'''

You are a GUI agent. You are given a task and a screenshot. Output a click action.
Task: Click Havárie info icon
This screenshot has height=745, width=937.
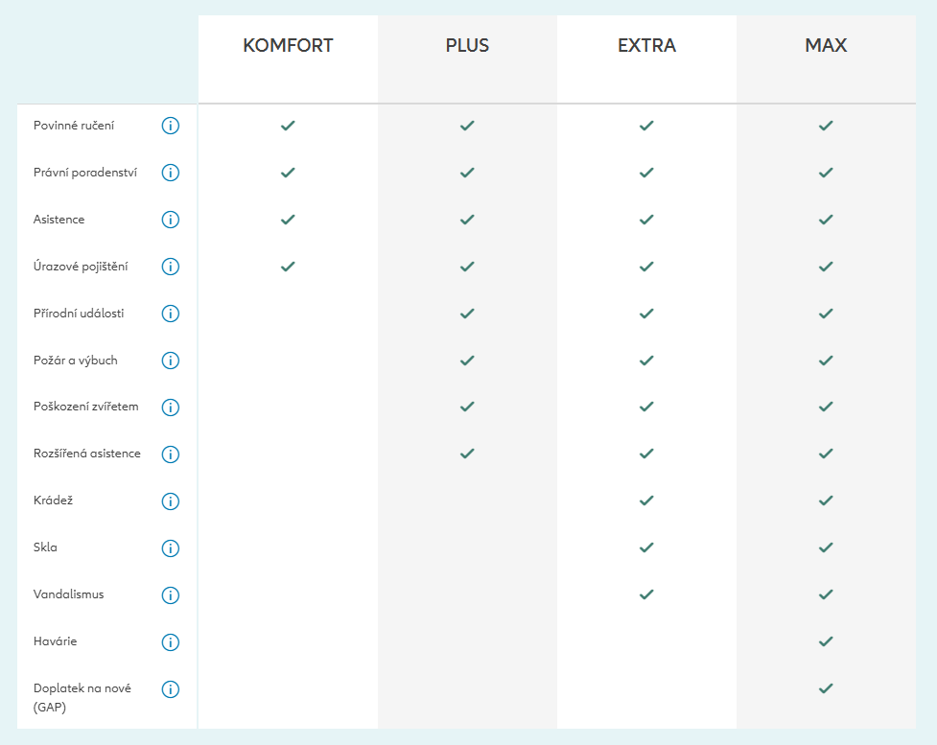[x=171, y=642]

'''
'''

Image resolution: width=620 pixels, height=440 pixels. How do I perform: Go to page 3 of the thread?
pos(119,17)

'''

▶ **Stated exercise**
Give the lines from the one containing "Image resolution: width=620" up to and including the one containing "pos(119,17)" as a two-column CSV with the columns text and answer, one row for each item, each field in quotation marks and any line breaks turned into spaces.

▶ **Solved exercise**
text,answer
"Image resolution: width=620 pixels, height=440 pixels. How do I perform: Go to page 3 of the thread?","pos(119,17)"